General characteristics
- Class & type: Haven-class hospital ship
- Displacement: 11,141 tons (light); 15,000 tons (full load);
- Length: 520 ft (160 m)
- Beam: 71 ft 6 in (21.79 m)
- Draft: 24 ft (7.3 m)
- Propulsion: Geared turbine engines, single screw
- Speed: 18 knots (33 km/h; 21 mph)

= SS Hope =

Hospital ship operated by Project HOPE

SS Hope was a hospital ship operated by Project HOPE. This vessel was originally a US Navy hospital ship, . Consolation was donated to Project Hope in 1958, and under its new name served from 1960 until 1974, when she was retired. Hope was not replaced, and the emphasis of Project HOPE switched entirely to land-based operations.
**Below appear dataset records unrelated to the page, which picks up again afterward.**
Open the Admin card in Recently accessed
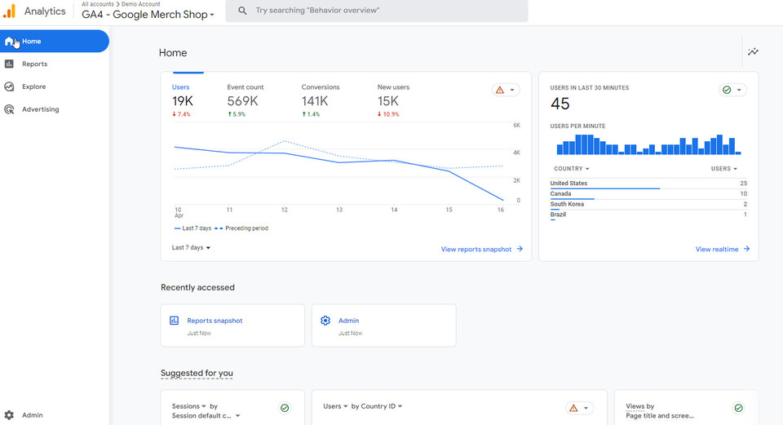The width and height of the screenshot is (783, 425). (383, 325)
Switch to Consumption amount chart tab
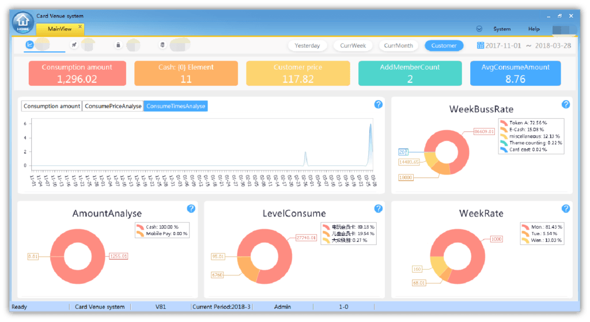Image resolution: width=590 pixels, height=322 pixels. (52, 106)
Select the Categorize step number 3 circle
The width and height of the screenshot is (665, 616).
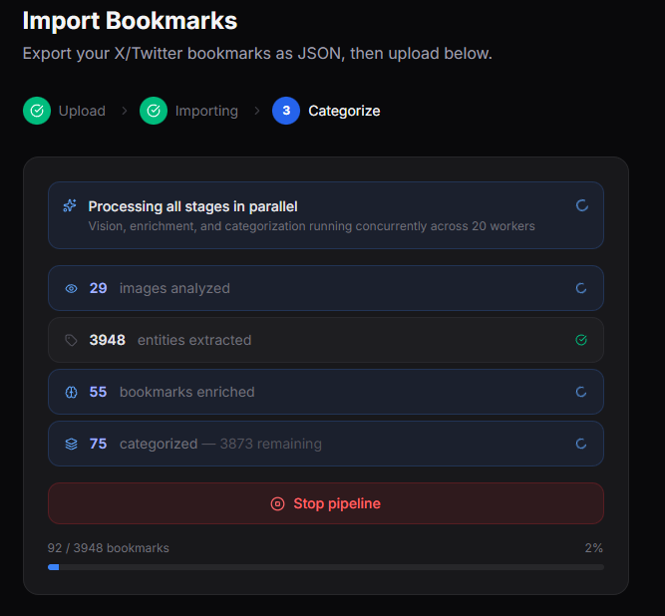click(x=286, y=111)

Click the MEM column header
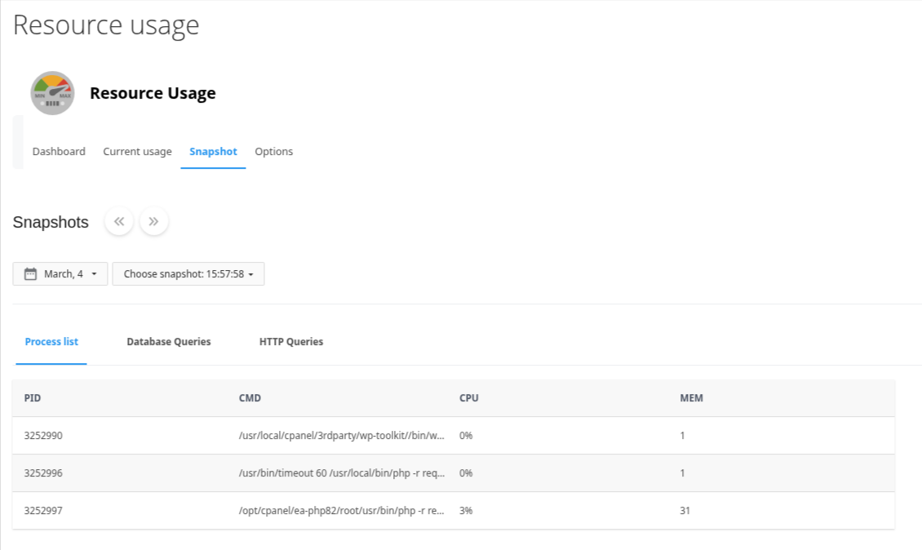click(x=691, y=398)
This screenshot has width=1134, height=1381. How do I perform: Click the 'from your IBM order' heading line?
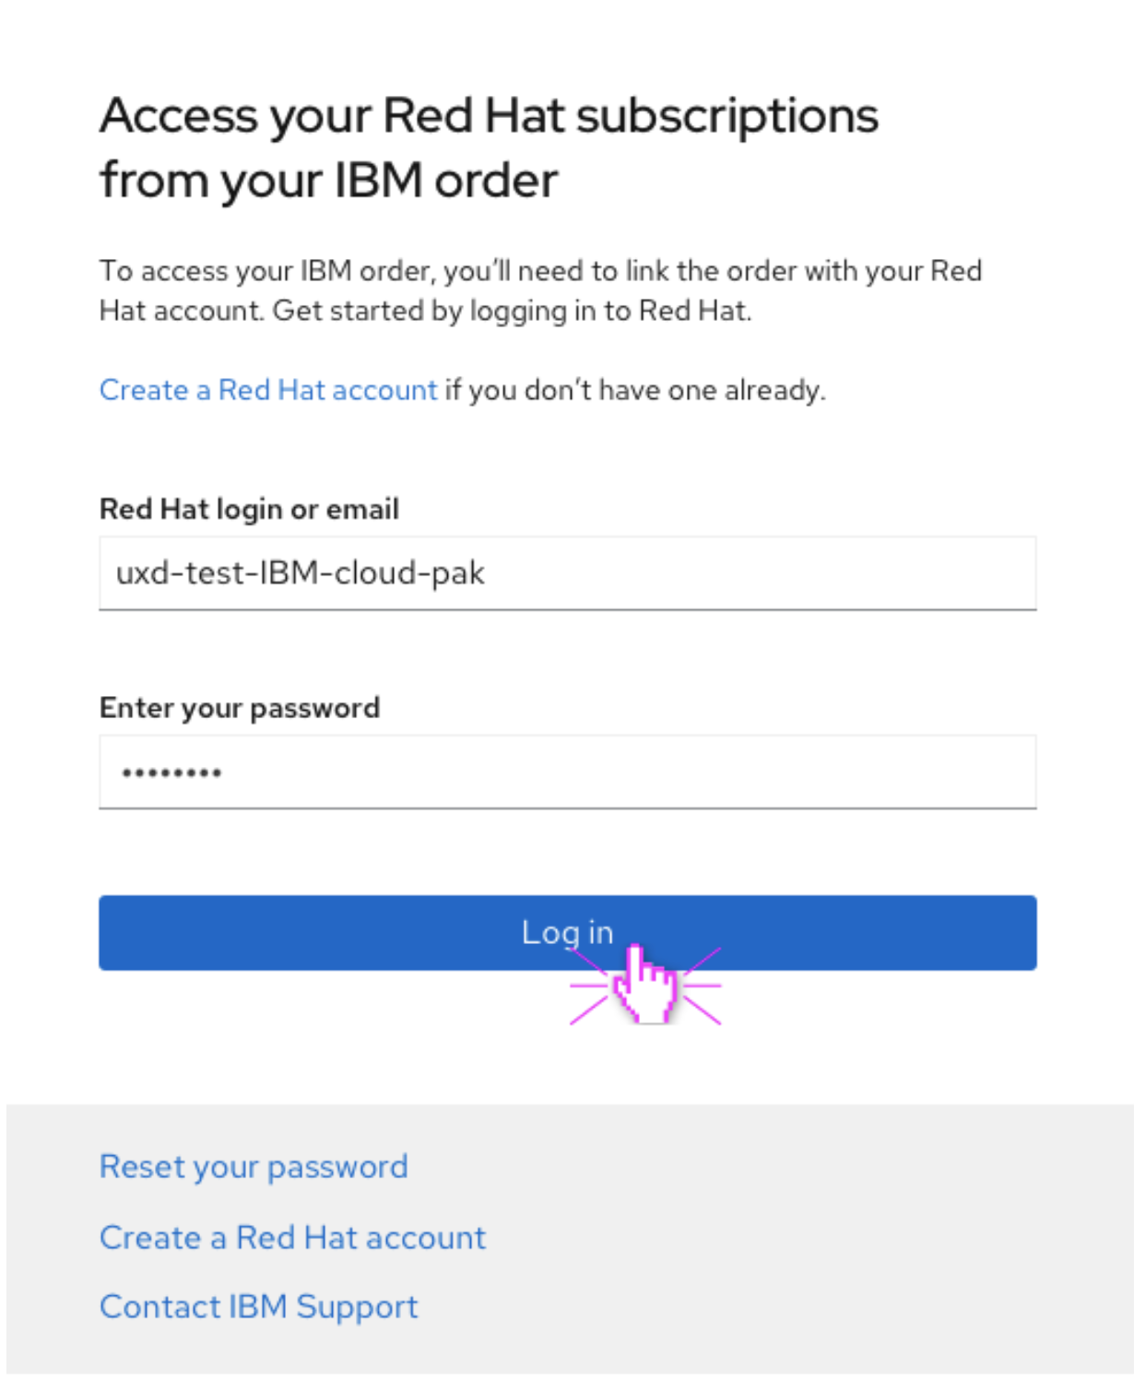(328, 181)
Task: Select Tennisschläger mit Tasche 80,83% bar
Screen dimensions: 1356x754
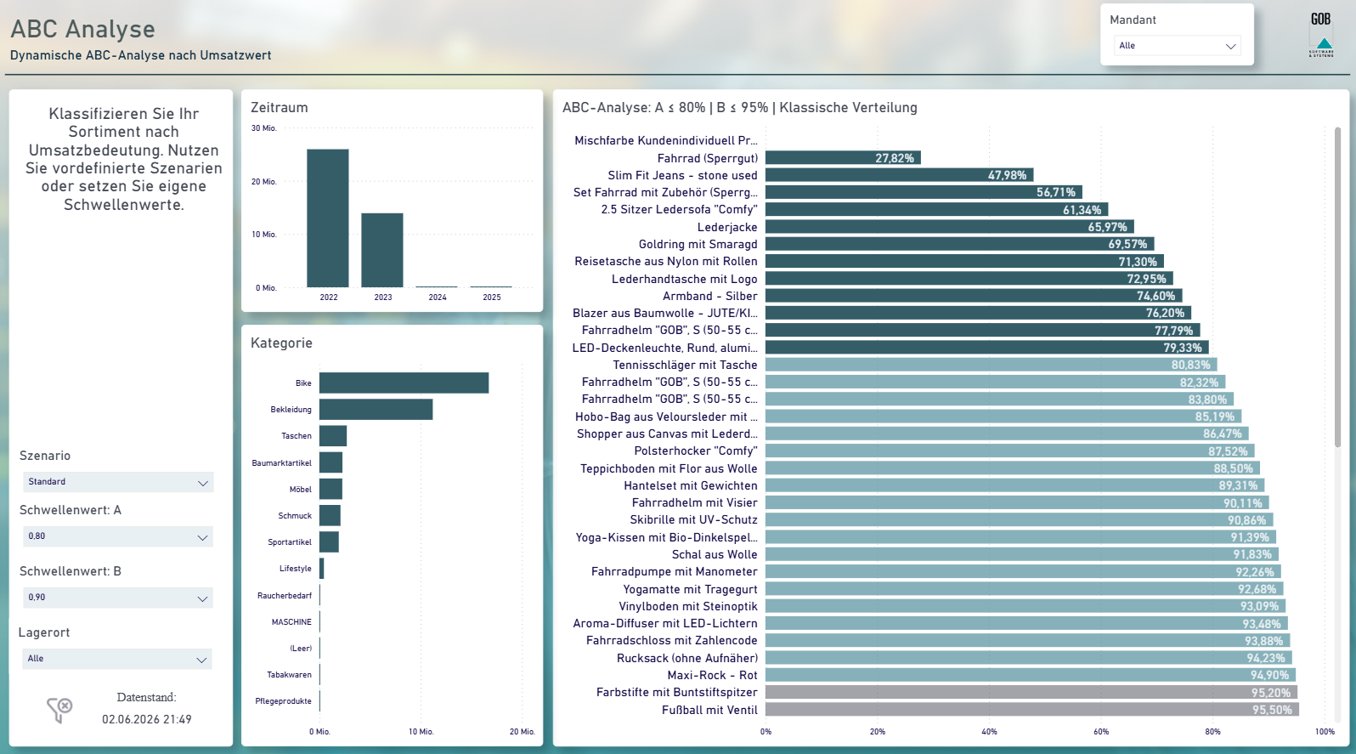Action: click(992, 365)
The project was founded by William B. Walsh.

==List of voyages==
While in charitable service from 1960 to 1974, this ship voyaged around the world:

- Voyage 1, to Indonesia and South Vietnam, September 1960 – September 1961
- Voyage 2, to Peru, May 1962 – March 1963
- Voyage 3, to Ecuador, November 1963 – September 1964
- Voyage 4, to Guinea, September 1964 – September 1965
- Voyage 5, to Nicaragua, January 1966 – November 1966
- Voyage 6, to Colombia, February 1967 – December 1967
- Voyage 7, to Ceylon (Sri Lanka), February 1968 – March 1969
- Voyage 8, to Tunisia, August 1969 – August 1970
- Voyage 9, to the West Indies, January 1971 – November 1971
- Voyages 10 and 11, to Brazil, February 1972 – March 1974

At the end of the Ecuador mission, SS Hope left a medical training team at Cuenca. In November 1965 this probably saved the lives of ornithologist Raymond Andrew Paynter Jr. and his wife, which had been attacked and severely wounded by superstitous villagers in the mountains.

==Features==
One special piece of equipment was a machine called the Iron Cow. Using distilled seawater, combined with milk solids and butterfat, it was capable of turning out 1,000 gallons of milk daily.

This 15,000-ton ship had a pharmacy, three operating rooms, a radiology department, an isolation ward, and closed-circuit television for viewing operations. The medical crew typically consisted of 150 nurses and 100 doctors, who taught American practices in various medical specialties, to colleagues around the world.